■ Task description
Arrange the lines as a numbered list, leaving out blank lines. Begin at the start of the records and stop after the line that contains "coordinates (102, 156).".

■ Data listing
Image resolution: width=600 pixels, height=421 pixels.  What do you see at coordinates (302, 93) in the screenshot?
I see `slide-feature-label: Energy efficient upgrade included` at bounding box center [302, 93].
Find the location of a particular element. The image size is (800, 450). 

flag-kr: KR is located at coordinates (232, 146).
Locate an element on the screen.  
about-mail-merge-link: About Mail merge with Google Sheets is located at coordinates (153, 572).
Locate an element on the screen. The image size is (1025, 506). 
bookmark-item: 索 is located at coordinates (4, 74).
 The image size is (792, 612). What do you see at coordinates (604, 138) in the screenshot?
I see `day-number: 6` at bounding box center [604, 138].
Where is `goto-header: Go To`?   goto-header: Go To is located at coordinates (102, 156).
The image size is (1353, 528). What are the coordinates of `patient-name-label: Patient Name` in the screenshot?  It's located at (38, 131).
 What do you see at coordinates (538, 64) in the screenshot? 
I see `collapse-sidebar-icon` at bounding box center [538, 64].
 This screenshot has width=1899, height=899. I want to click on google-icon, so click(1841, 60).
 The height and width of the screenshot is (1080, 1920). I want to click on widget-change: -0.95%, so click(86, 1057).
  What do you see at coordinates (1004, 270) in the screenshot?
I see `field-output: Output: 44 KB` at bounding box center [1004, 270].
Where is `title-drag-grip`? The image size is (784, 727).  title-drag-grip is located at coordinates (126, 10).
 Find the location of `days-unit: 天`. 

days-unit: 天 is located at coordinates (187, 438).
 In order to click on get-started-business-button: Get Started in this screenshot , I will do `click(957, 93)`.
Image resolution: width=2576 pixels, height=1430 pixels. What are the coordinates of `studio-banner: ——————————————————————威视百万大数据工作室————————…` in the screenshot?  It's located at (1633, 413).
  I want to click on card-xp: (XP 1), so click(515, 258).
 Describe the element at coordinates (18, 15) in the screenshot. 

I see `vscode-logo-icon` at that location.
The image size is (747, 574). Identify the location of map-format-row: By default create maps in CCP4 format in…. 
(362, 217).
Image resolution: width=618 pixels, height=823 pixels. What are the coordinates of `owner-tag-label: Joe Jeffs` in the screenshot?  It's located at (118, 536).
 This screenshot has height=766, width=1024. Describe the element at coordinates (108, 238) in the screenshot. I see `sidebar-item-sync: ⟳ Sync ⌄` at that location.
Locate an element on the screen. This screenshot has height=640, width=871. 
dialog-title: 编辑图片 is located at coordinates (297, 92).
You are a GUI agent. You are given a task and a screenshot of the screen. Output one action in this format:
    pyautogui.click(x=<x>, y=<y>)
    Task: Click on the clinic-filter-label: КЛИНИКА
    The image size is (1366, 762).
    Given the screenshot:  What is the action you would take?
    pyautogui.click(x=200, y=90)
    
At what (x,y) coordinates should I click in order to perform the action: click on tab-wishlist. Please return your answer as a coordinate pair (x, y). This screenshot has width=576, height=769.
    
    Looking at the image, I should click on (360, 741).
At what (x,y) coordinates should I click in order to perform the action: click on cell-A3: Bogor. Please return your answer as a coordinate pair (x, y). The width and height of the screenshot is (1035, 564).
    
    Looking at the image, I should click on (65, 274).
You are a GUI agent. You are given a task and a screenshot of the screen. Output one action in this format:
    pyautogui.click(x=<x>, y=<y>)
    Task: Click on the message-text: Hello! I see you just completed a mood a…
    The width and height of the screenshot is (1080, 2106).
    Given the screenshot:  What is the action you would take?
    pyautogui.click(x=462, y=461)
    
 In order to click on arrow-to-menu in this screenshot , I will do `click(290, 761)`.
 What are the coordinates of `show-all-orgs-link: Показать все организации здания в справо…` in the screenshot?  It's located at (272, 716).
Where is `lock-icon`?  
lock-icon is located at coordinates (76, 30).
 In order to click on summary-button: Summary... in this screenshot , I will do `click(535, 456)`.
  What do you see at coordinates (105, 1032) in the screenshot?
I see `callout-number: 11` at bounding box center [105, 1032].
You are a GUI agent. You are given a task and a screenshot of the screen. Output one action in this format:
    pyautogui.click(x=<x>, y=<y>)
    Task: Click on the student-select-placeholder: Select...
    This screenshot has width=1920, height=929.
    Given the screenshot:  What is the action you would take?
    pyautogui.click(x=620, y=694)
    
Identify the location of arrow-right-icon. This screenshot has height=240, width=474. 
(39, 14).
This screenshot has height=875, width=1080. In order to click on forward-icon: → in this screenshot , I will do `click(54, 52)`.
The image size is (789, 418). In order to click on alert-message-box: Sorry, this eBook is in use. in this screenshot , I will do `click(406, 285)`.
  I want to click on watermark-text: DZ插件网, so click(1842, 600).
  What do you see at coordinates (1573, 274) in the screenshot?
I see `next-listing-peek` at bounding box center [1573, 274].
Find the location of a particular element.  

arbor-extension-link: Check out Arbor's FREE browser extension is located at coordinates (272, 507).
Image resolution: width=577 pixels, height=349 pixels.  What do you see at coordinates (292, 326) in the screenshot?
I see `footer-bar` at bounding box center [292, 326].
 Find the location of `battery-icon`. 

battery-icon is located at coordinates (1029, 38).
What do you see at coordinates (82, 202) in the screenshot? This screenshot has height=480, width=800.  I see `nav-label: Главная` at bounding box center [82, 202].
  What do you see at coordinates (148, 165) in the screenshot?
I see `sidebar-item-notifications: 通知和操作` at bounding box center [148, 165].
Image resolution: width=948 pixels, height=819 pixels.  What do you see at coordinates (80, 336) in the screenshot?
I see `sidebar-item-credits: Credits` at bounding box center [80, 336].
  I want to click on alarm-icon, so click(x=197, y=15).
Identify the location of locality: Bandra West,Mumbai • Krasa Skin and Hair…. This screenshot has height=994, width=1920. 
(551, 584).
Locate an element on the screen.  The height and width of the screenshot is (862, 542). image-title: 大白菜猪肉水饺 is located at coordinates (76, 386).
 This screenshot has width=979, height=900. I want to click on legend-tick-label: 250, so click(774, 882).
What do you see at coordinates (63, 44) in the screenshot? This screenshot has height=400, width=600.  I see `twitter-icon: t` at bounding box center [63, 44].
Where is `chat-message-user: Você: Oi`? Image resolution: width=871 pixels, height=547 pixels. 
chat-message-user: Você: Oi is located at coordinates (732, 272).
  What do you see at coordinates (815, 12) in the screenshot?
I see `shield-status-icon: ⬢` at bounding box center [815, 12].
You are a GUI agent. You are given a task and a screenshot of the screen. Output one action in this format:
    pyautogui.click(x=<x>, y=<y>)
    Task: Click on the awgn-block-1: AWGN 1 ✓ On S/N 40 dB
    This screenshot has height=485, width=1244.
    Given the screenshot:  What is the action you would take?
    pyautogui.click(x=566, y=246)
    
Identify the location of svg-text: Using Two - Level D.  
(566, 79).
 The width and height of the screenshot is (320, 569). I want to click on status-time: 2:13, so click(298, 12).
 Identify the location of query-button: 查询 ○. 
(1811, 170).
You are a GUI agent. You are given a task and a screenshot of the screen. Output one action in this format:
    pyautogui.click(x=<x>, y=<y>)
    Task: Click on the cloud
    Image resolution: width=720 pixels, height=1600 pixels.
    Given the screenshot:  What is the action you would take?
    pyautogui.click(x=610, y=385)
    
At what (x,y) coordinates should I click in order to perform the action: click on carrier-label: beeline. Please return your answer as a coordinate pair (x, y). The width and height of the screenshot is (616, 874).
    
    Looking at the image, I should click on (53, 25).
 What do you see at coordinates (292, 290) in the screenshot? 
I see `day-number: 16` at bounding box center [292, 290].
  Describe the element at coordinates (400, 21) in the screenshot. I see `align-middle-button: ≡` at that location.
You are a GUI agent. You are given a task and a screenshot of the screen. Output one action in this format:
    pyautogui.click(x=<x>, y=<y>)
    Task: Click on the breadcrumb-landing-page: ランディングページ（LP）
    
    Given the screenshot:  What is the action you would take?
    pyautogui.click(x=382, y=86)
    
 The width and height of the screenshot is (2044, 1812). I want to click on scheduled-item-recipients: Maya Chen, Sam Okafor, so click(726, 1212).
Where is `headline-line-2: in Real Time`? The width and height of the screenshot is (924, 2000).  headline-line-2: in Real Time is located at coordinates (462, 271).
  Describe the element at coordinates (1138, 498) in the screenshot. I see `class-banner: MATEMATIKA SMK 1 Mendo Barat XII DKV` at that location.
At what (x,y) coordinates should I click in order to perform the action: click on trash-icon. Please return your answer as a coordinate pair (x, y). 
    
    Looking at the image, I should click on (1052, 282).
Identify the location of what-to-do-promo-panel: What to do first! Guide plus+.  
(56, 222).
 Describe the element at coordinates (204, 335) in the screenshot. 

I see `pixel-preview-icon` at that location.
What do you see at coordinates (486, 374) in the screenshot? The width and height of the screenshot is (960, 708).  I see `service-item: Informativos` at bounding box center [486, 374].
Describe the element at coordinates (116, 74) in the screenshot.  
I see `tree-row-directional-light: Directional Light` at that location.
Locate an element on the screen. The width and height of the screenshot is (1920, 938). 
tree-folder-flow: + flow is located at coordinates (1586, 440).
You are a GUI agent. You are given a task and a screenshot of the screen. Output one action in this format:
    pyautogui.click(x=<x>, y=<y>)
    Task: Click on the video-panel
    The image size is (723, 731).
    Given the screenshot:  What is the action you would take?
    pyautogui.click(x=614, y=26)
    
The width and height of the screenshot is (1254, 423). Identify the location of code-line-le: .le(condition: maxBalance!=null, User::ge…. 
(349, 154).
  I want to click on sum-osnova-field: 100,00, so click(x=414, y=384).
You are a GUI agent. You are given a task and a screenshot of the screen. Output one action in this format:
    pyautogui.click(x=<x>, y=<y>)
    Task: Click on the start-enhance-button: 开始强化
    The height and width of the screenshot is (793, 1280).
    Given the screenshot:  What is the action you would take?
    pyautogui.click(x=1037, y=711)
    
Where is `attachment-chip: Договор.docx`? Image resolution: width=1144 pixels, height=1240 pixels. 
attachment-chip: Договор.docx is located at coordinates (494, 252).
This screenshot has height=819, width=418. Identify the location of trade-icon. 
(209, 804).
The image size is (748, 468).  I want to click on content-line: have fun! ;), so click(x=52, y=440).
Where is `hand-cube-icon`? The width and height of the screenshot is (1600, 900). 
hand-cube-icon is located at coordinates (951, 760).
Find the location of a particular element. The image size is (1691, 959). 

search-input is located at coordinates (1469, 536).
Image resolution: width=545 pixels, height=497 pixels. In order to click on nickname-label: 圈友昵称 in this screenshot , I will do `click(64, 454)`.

■ Result for this task
1. Image resolution: width=600 pixels, height=421 pixels.  What do you see at coordinates (302, 93) in the screenshot?
2. I see `slide-feature-label: Energy efficient upgrade included` at bounding box center [302, 93].
3. Find the location of a particular element. The image size is (800, 450). 
4. flag-kr: KR is located at coordinates (232, 146).
5. Locate an element on the screen.  
6. about-mail-merge-link: About Mail merge with Google Sheets is located at coordinates (153, 572).
7. Locate an element on the screen. The image size is (1025, 506). 
8. bookmark-item: 索 is located at coordinates (4, 74).
9.  The image size is (792, 612). What do you see at coordinates (604, 138) in the screenshot?
10. I see `day-number: 6` at bounding box center [604, 138].
11. Where is `goto-header: Go To`?   goto-header: Go To is located at coordinates (102, 156).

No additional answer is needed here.